Bagi mereka, haji tidak sebatas ibadah ritual untuk meningkatkan spiritual, namun ada aspek lain, yaitu menumbuhkan solidaritas muslim global dan semangat perlawanan terhadap penjajah.

 

Strategi Ulama Nusantara Ketiga: Korespondensi

Ketiga adalah korespondensi. Di era penjajahan, salah satu inisiatif ulama Nusantara dalam membangun jaringan kekuatan adalah korespondensi. Surat menyurat ini dilakukan dengan jaringan ulama Nusantara di Timur Tengah maupun ulama asli sana.

Pada zaman itu, korespondensi tidak hanya berfungsi membangun jaringan intelektual (intellectual networks) tapi juga membangun jaringan kekuatan (power networks).

Materi Khutbah Jumat: Ulama Pewaris Nabi Jangan Dizalimi

Orientalis sekaligus penasihat Belanda Snouck Horgronje mengamini adanya upaya yang ia narasikan sebagai “provokasi perlawanan” terhadap Belanda yang menjajah saat itu melalui korespondensi jaringan ulama Nusantara di Timur Tengah, baik dengan ulama maupun penguasa lokal.

Korespondensi kepada para murid Syaikh Nawawi al-Bantani

Dalam kajian Turats di Islamic Nusantara Center (INC), A. Ginanjar Sya’ban menjelaskan pada sekitar tahun 1884, Snouck Horgronje berada di Makkah dan dalam laporannya menyatakan ulama Nusantara di Makkah selalu memberikan “provokasi” semangat perlawanan kepada murid Syaikh Nawawi al-Bantani yang berhaji dan berhasil berkunjung ke rumah beliau.
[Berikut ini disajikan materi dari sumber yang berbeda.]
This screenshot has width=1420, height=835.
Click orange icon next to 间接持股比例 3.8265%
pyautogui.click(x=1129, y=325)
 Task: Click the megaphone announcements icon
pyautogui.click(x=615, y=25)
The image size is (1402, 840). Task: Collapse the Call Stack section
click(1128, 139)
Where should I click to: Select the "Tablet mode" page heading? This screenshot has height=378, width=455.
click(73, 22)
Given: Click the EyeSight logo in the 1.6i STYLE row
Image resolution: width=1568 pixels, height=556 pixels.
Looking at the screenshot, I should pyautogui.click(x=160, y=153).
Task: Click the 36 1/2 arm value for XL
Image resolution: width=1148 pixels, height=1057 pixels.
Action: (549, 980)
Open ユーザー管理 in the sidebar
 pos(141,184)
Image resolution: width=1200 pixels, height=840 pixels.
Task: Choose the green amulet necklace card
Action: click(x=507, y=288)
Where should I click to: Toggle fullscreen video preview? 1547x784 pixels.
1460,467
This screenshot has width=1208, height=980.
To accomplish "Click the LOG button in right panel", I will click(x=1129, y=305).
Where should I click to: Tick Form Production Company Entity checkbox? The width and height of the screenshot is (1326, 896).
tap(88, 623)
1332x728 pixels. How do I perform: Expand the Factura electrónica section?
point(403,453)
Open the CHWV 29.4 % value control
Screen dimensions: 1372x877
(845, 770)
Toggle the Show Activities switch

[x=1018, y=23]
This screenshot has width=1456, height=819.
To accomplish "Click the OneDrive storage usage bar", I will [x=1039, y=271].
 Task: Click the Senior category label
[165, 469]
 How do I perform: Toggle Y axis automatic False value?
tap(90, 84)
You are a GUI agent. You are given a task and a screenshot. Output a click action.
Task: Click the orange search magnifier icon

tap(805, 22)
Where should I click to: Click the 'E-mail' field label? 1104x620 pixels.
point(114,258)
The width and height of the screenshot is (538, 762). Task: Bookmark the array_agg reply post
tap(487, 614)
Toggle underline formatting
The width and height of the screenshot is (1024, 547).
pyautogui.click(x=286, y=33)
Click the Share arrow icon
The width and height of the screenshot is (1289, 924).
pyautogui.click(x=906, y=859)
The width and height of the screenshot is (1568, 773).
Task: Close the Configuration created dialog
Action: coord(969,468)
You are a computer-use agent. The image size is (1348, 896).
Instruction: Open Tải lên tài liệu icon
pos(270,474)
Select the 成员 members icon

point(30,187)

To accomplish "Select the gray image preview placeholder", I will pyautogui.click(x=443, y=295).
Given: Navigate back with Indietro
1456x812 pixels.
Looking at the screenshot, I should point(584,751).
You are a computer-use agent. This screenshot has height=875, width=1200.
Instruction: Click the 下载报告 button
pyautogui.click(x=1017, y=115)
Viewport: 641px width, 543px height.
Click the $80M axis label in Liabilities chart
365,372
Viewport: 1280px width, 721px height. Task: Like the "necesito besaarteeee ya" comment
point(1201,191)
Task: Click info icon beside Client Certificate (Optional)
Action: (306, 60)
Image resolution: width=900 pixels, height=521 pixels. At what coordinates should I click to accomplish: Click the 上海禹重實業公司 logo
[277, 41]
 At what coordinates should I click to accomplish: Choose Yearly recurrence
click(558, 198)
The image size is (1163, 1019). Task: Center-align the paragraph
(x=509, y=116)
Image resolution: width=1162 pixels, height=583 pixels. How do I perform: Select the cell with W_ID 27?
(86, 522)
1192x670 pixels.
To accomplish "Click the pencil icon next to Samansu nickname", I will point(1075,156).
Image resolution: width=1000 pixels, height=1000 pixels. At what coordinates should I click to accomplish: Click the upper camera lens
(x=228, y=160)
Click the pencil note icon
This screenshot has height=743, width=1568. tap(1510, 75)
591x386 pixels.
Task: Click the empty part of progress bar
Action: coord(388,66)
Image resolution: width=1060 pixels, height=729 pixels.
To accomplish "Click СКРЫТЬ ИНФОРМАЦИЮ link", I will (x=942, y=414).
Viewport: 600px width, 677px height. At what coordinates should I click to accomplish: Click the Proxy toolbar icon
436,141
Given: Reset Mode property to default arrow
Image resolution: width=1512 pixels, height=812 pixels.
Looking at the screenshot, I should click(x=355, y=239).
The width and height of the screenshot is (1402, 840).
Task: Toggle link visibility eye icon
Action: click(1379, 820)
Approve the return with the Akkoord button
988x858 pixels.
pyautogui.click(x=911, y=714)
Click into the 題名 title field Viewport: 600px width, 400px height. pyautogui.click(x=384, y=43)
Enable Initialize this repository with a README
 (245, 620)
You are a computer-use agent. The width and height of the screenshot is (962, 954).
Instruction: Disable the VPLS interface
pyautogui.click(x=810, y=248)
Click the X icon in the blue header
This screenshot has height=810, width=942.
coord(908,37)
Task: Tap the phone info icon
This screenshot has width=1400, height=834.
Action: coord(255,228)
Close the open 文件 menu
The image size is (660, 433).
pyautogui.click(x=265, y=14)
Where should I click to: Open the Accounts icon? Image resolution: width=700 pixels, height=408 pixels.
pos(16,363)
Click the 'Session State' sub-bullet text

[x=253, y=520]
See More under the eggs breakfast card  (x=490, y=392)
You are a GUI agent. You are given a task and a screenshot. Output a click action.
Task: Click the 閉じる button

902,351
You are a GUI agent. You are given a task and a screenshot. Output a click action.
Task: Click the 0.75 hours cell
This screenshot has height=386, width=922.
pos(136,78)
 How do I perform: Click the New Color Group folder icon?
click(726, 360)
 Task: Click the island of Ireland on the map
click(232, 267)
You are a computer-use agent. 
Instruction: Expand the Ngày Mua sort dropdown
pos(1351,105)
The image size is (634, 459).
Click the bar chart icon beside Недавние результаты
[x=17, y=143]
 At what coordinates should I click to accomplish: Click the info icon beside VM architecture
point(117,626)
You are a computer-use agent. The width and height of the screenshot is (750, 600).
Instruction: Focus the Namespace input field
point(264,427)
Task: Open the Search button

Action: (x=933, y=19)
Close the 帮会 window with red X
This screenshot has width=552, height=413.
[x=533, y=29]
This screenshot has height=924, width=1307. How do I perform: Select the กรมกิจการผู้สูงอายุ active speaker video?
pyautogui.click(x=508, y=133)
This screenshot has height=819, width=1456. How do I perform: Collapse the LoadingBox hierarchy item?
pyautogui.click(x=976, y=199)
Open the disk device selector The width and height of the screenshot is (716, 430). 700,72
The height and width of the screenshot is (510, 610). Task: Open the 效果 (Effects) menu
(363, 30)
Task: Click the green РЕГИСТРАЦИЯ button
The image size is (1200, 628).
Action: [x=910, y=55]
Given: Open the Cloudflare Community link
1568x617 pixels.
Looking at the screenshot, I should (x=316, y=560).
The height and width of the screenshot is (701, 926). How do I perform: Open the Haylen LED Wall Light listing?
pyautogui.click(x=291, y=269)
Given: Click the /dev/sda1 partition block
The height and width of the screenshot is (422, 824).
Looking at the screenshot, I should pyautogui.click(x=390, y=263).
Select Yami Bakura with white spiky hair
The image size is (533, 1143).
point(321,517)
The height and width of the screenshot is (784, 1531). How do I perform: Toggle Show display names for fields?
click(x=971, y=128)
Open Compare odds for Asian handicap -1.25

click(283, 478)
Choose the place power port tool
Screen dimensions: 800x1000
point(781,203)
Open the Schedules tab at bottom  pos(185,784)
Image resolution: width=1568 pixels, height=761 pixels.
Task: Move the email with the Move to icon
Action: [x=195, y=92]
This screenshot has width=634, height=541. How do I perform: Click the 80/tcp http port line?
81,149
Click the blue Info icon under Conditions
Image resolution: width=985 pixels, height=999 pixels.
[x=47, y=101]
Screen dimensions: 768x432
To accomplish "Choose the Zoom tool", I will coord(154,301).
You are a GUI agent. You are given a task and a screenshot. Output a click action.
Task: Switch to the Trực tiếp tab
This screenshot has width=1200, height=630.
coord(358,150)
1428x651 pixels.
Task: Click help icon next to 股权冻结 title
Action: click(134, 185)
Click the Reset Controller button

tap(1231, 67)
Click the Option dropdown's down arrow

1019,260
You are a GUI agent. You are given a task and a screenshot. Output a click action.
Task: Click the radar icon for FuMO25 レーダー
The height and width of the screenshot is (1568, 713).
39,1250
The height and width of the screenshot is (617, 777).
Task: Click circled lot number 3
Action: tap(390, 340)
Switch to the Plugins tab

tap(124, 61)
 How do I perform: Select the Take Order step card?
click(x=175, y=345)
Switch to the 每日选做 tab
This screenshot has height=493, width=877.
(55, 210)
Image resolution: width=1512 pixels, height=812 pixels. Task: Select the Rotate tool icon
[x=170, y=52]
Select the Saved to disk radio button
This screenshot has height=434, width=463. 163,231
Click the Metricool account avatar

Syaikh Abdusshamad al-Palimbangi dan Sultan Jogja

Sebelumnya, Syaikh Abdusshamad al-Palimbangi di Haramain pernah menuliskan surat kepada Sultan Jogjakarta yang dititipkan kepada dua orang peserta haji dari Jogjakarta. Surat tersebut ditemukan oleh pihak pemerintah kolonial Belanda di Semarang.

Surat itu isinya berkaitan dengan kitab Syaikh Abdusshamad yang berjudul “Nasihatul Muslimin” tentang anjuran berjihad. “Jadi jika melihat dari jaringan global ulama Nusantara, perannya sangat besar sekali.” tandas A. Ginanjar.

Haji dan korespondensi berdampak besar dalam membangun opini internasional dan solidaritas muslim global. Akhirnya bisa disaksikan dalam fakta sejarah, ulama-ulama dan pemimpin dunia Islam saat itu memberikan respon dan dukungan sangat besar ketika Indonesia memproklamasikan kemerdekaannya.

Uraian singkat ini menerangkan kepada kita betapa ulung dan piawainya para ulama dalam menyusun strategi perlawanan terhadap penjajah. Uzlah, haji, dan korespondensi tiga model dari sekian banyak strategi yang digunakan para ulama untuk mengusir penjajah.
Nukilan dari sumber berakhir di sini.